Macrobase Diff uses (for now) risk ratio to score explanations. Simply said, risk ratio score tells us how much more specific given attribute combination is to the outlier group as compared to the inlier group. The higher the score the better the given explanation. An explanation is synonymous with an attribute combination. See the output below, each row is one explanation.

Explanations
score genres original_language production_countries spoken_languages
-- -------- -------- ------------------- ------------------------ ------------------
0 0.819568 Drama en United States of America -
1 0.817379 Drama - United States of America English
2 0.805825 Drama - United States of America -
3 0.721123 Drama en - English
4 0.687639 Drama en - -
5 0.677253 Drama - - English
6 0.67321 Comedy - United States of America English
7 0.667347 Comedy en United States of America -
8 0.663208 Comedy - United States of America -
9 0.615054 Comedy en - English
10 0.605647 Comedy - - English
11 0.597159 Comedy en - -
12 0.58186 Drama - - -
13 0.572761 Comedy - - -

Macrobase Diff reported that the most popular movies on IMDB are much more likely to be English Dramas produced in the USA. The score of 0.8 given to the top explanation is not particularly high, so I would not be too attached to it.

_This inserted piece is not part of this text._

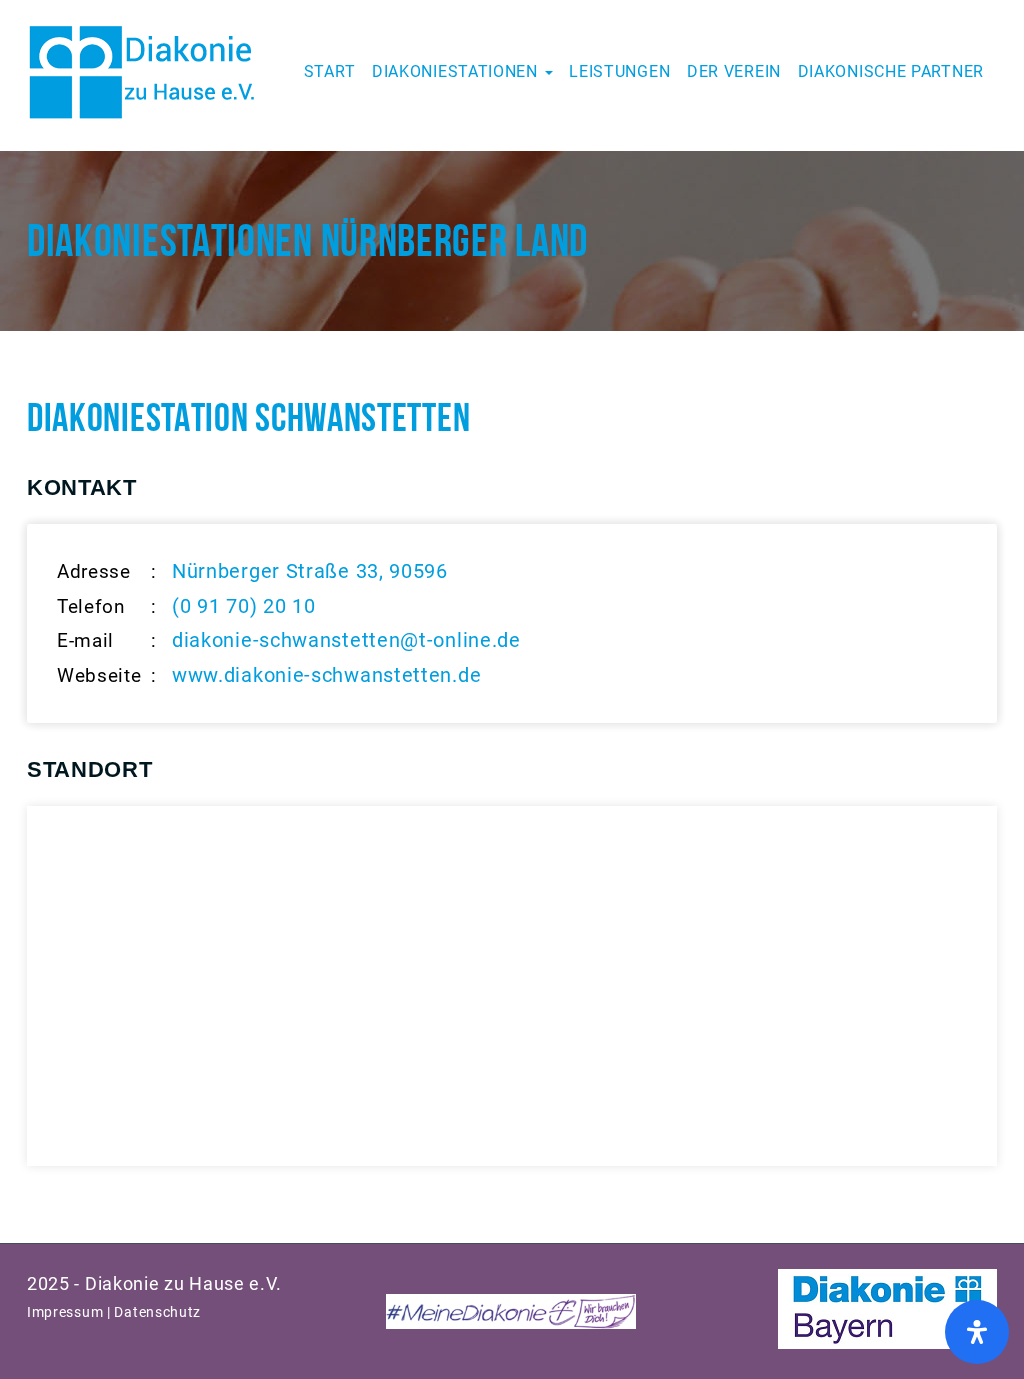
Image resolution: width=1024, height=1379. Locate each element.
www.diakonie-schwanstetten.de (326, 675)
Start (330, 71)
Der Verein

Let’s try to refine the results by limiting amount of attributes used for generating explanations. By default Macrobase Diff uses 3 as the maximum number of attributes and considers all categorical columns initially.

python -m mbdiff --query "popularity > 125.0" --max-order 2 movies.csv

yielding

Explanations
score genres production_countries original_language spoken_languages
-- -------- -------- ------------------------ ------------------- ------------------
0 0.805825 Drama United States of America - -
1 0.687639 Drama - en -
2 0.677253 Drama - - English
3 0.663208 Comedy United States of America - -
4 0.605647 Comedy - - English
5 0.597159 Comedy - en -
6 0.58186 Drama - - -
7 0.572761 Comedy - - -

What is confounding the results in the 3-attribute explanations and is still very much visible in the 2-attribute explanations is the correlation between columns. Nearly all movies from the USA are in English and most movies in the dataset that are in English come from the USA. That provides some redundancy and the tool cannot help with that yet — this has to be taken care of during the data cleaning / ETL step.

The result from 1-attribute explanations are quite crisp however:

Explanations
score genres
-- -------- --------
0 0.58186 Drama
1 0.572761 Comedy

Confirming what we glanced from a more noisy explanation table initially, that the most popular movies tend to be Dramas and Comedies. Take note however of the lower score (risk ratio). Just having Genre equal Drama or Comedy is less specific than being an English Drama from the USA, hence it is more common among the inliers (less popular movies) and worse as an explanation.